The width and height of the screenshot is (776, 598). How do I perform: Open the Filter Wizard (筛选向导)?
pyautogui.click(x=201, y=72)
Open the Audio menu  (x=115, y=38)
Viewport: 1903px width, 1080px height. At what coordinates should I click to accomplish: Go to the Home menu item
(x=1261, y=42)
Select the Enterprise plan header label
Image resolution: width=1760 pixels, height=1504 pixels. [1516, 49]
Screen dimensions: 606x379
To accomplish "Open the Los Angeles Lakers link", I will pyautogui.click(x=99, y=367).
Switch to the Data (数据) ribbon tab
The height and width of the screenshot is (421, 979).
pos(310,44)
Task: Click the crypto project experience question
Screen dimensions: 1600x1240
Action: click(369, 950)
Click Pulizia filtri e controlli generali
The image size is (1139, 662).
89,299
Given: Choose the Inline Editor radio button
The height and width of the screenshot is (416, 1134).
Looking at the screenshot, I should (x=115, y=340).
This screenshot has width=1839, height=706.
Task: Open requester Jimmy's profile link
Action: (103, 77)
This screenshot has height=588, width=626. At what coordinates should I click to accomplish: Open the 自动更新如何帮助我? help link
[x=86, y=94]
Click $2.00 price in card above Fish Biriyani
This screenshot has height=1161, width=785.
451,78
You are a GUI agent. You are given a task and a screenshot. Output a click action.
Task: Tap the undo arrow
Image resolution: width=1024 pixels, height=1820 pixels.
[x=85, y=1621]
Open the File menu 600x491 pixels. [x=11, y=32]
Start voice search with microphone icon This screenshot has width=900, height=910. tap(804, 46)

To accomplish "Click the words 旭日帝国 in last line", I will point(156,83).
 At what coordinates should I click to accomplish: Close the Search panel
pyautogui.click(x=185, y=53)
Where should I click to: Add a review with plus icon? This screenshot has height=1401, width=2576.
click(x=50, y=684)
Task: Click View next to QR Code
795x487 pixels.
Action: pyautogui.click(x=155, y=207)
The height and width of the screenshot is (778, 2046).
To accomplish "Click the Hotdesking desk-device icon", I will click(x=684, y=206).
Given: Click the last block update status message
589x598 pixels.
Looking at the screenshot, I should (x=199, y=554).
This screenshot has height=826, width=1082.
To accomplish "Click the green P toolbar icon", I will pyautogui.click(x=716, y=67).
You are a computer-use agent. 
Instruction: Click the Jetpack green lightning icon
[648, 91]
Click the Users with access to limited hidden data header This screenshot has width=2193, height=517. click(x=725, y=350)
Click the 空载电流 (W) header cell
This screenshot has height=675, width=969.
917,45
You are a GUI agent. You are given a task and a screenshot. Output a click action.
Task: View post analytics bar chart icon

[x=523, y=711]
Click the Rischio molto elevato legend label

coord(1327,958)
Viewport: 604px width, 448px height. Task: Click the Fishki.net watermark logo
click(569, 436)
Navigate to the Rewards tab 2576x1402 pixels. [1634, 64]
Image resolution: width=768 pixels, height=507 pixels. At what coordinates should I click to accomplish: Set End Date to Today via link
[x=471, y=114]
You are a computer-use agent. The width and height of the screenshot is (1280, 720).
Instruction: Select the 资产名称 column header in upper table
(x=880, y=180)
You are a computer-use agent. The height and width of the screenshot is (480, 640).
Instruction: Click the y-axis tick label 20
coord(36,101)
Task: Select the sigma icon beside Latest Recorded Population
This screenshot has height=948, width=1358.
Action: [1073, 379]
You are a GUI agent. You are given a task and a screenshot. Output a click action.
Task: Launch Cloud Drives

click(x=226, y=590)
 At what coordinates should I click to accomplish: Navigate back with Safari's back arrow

◆ ◆ ◆

Required work: Reproduce the entire listing so that it matches the original in every line.

Written response:
The width and height of the screenshot is (776, 598). How do I perform: Open the Filter Wizard (筛选向导)?
pyautogui.click(x=201, y=72)
Open the Audio menu  (x=115, y=38)
Viewport: 1903px width, 1080px height. At what coordinates should I click to accomplish: Go to the Home menu item
(x=1261, y=42)
Select the Enterprise plan header label
Image resolution: width=1760 pixels, height=1504 pixels. [1516, 49]
Screen dimensions: 606x379
To accomplish "Open the Los Angeles Lakers link", I will pyautogui.click(x=99, y=367).
Switch to the Data (数据) ribbon tab
The height and width of the screenshot is (421, 979).
pos(310,44)
Task: Click the crypto project experience question
Screen dimensions: 1600x1240
Action: click(369, 950)
Click Pulizia filtri e controlli generali
The image size is (1139, 662).
89,299
Given: Choose the Inline Editor radio button
The height and width of the screenshot is (416, 1134).
Looking at the screenshot, I should (x=115, y=340).
This screenshot has width=1839, height=706.
Task: Open requester Jimmy's profile link
Action: (103, 77)
This screenshot has height=588, width=626. At what coordinates should I click to accomplish: Open the 自动更新如何帮助我? help link
[x=86, y=94]
Click $2.00 price in card above Fish Biriyani
This screenshot has height=1161, width=785.
451,78
You are a GUI agent. You are given a task and a screenshot. Output a click action.
Task: Tap the undo arrow
Image resolution: width=1024 pixels, height=1820 pixels.
[x=85, y=1621]
Open the File menu 600x491 pixels. [x=11, y=32]
Start voice search with microphone icon This screenshot has width=900, height=910. tap(804, 46)

To accomplish "Click the words 旭日帝国 in last line", I will point(156,83).
 At what coordinates should I click to accomplish: Close the Search panel
pyautogui.click(x=185, y=53)
Where should I click to: Add a review with plus icon? This screenshot has height=1401, width=2576.
click(x=50, y=684)
Task: Click View next to QR Code
795x487 pixels.
Action: pyautogui.click(x=155, y=207)
The height and width of the screenshot is (778, 2046).
To accomplish "Click the Hotdesking desk-device icon", I will click(x=684, y=206).
Given: Click the last block update status message
589x598 pixels.
Looking at the screenshot, I should (x=199, y=554).
This screenshot has height=826, width=1082.
To accomplish "Click the green P toolbar icon", I will pyautogui.click(x=716, y=67).
You are a computer-use agent. 
Instruction: Click the Jetpack green lightning icon
[648, 91]
Click the Users with access to limited hidden data header This screenshot has width=2193, height=517. click(x=725, y=350)
Click the 空载电流 (W) header cell
This screenshot has height=675, width=969.
917,45
You are a GUI agent. You are given a task and a screenshot. Output a click action.
Task: View post analytics bar chart icon

[x=523, y=711]
Click the Rischio molto elevato legend label

coord(1327,958)
Viewport: 604px width, 448px height. Task: Click the Fishki.net watermark logo
click(569, 436)
Navigate to the Rewards tab 2576x1402 pixels. [1634, 64]
Image resolution: width=768 pixels, height=507 pixels. At what coordinates should I click to accomplish: Set End Date to Today via link
[x=471, y=114]
You are a computer-use agent. The width and height of the screenshot is (1280, 720).
Instruction: Select the 资产名称 column header in upper table
(x=880, y=180)
You are a computer-use agent. The height and width of the screenshot is (480, 640).
Instruction: Click the y-axis tick label 20
coord(36,101)
Task: Select the sigma icon beside Latest Recorded Population
This screenshot has height=948, width=1358.
Action: [1073, 379]
You are a GUI agent. You are given a task and a screenshot. Output a click action.
Task: Launch Cloud Drives

click(x=226, y=590)
 At what coordinates should I click to accomplish: Navigate back with Safari's back arrow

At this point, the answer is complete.